Continuation des réflexions sur la hiérarchisation binaire de l’humanité gouvernée par l’argent et la sexualité, le livre suivant inscrira Houellebecq parmi les écrivains les plus importants de notre époque.

Intitulé Les Particules élémentaires (1998), cet ouvrage raconte les péripéties de deux frères que tout oppose – Michel et Bruno. Incapable d’éprouver des sentiments profonds, tel l’amour, le premier se protège contre d’incompréhensibles méandres du psychisme humain à l’abri des recherches scientifiques qui le conduiront bientôt à inventer un nouveau genre d’homme libéré du spectre de la spiritualité et de la sexualité. En proie à des fantasmes sexuels, le second, aux dépens de son travail, de son mariage et de sa propre réputation, désire à tout prix satisfaire sa libido exceptionnellement développée. Ce roman de Houellebecq, dont les phénomènes sociaux suscités par la révolution des mœurs de mai 1968 tissent l’arrière-fond, constitue un traité original sur l’état de la civilisation contemporaine et les plus angoissants problèmes de l’Occident que – selon la vision de l’auteur – seule une démarche extrêmement radicale peut sauver.  L’ensemble revêt un style singulier comptant autant d’adversaires que de partisans – qui marie habilement vulgarisme et pathétique, prose et poésie ; vocabulaire scientifique et langage familier. L’œuvre houellebecquienne semble être une lecture obligatoire pour tout amateur de littérature extrême-contemporaine française et même mondiale.

Texte : Pawel Hladki

Photo :

* Le présent texte constitue une libre  traduction de l’article ci-contre adressé à des lecteurs polonophones.

17 February 2012

O “Cząstkach elementarnych” Michela Houellebecqa.
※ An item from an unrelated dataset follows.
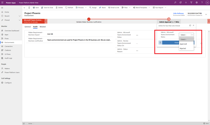Go back using the back arrow
This screenshot has height=125, width=210.
[25, 7]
Houellebecq [czytaj: łelbek]? „Zdaje się, że to dobry autor. Jest przyjemny w czytaniu i ma całkiem słuszną wizję społeczeństwa.” Tymi słowami podsumowuje twórczość Houllebecqa jedna z jego powieściowych postaci w najnowszej książce autora zatytułowanej „Mapa i terytorium”, od niedawna dostępnej na polskim rynku wydawniczym.

Ten bodajże najbardziej znany żyjący francuski autor popularność zdobył za sprawą swoich kontrowersyjnych powieści, którym drogę otworzyła historia skrajnie pesymistycznego bohatera, bez ogródek krytykującego mechanizmy współczesnego świata, zatytułowana „Poszerzenie pola walki”. Przedstawioną tu tezę o binarnej hierarchizacji ludzkości, rządzonej przez seksualność i pieniądz, kontynuować będzie kolejna książka pisarza na trwałe wpisująca go w poczet najbardziej wpływowych współczesnych twórców – Cząstki elementarne (1998).
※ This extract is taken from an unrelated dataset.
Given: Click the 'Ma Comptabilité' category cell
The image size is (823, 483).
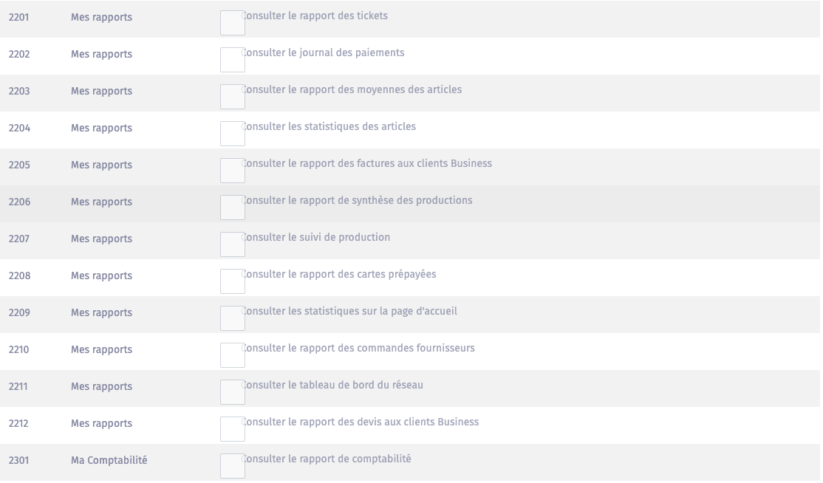Looking at the screenshot, I should coord(109,460).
Fabuła powieści opowiada losy dwóch diametralnie różnych braci – Michela i Bruno. Pierwszy, niezdolny do głębszych uczuć czy miłości, przed niezrozumiałymi meandrami ludzkiej psychiki chroni się w naukowych eksperymentach, które doprowadzą do wynalazku nowego gatunku człowieka uwolnionego od zmory duchowości i seksualności. Drugi obłędnie owładnięty seksualnymi fantazjami, za cenę zezwierzęcenia, rozpadu swojego małżeństwa, utraty pracy i własnej reputacji, niestrudzenie dąży do zaspokojenia nadzwyczaj rozwiniętego libido.
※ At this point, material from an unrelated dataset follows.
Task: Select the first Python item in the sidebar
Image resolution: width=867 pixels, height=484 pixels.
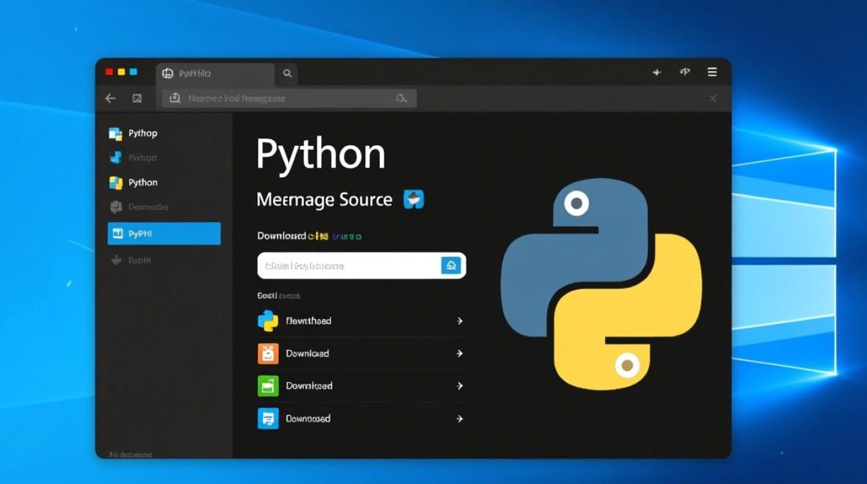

Rozgrywającą się na tle społecznych procesów ewolucyjnych, zapoczątkowanych obyczajową rewolucją z maja 1968 roku, powieść Houellebecqa jest oryginalną rozprawą o stanie współczesnej cywilizacji i najbardziej frasobliwych bolączkach Zachodu, który – wedle wizji autora – uratować może jedynie skrajnie radykalne posunięcie. Całość opatrzona niepowtarzalnym stylem – liczącym sobie nota bene tyleż samo zwolenników co przeciwników – zestawiającym ze sobą wulgaryzmy i patetyczność, prozę z poezją, wyszukane słownictwo naukowe z potocznym, stanowi o oryginalności Houellebecqowskiego dzieła, które zdaje się być pozycją obowiązkową dla każdego amatora najnowszej literatury nie tylko francuskiej ale i powszechnej.